Again simplistically you only need to switch the relay on and off from another circuit which isn't powered on when bike is off. USB could work as you suggested.
the awkward part here is that according to the schematic on amazon the power feed to the on off button (green wire) is attached to the main power feed and is all covered at the relay .
The only point of access for the wire may be the joiner in the middle.
So in short wire up as per the schematic on amazon remove the green wire at the joiner on the switch side and connect that wire to an alternate supply.
alll very easy on paper.
View attachment 45262 View attachment 45262
Thank you for the detailed response!

I suspect that the green line you are referring to is to power the red led on the switch itself that indicates when the switch is turned off (silly feature) so the switch still gets power even when it is physically turned off. I do not care for that indication led and may actually replace the switch altogether with a simpler toggle switch that has no indication led.

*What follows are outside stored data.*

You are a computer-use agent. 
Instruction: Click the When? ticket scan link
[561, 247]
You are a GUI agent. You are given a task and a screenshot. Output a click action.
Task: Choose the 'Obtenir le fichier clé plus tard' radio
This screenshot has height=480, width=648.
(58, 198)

Assuming that is the purpose of that green wire, and please correct me if I am wrong, can I just ignore it (leave it intact) and simply take the red and black wires from the harness that are meant to be hooked up directly to the battery and just tap those into the two coresponding wires behind the usb charger, all this while leaving the harness' relay, fuse, and switch as is? Would the auxilary lights still safely be operated with the control of the switch?

Thanks again for all the clarification!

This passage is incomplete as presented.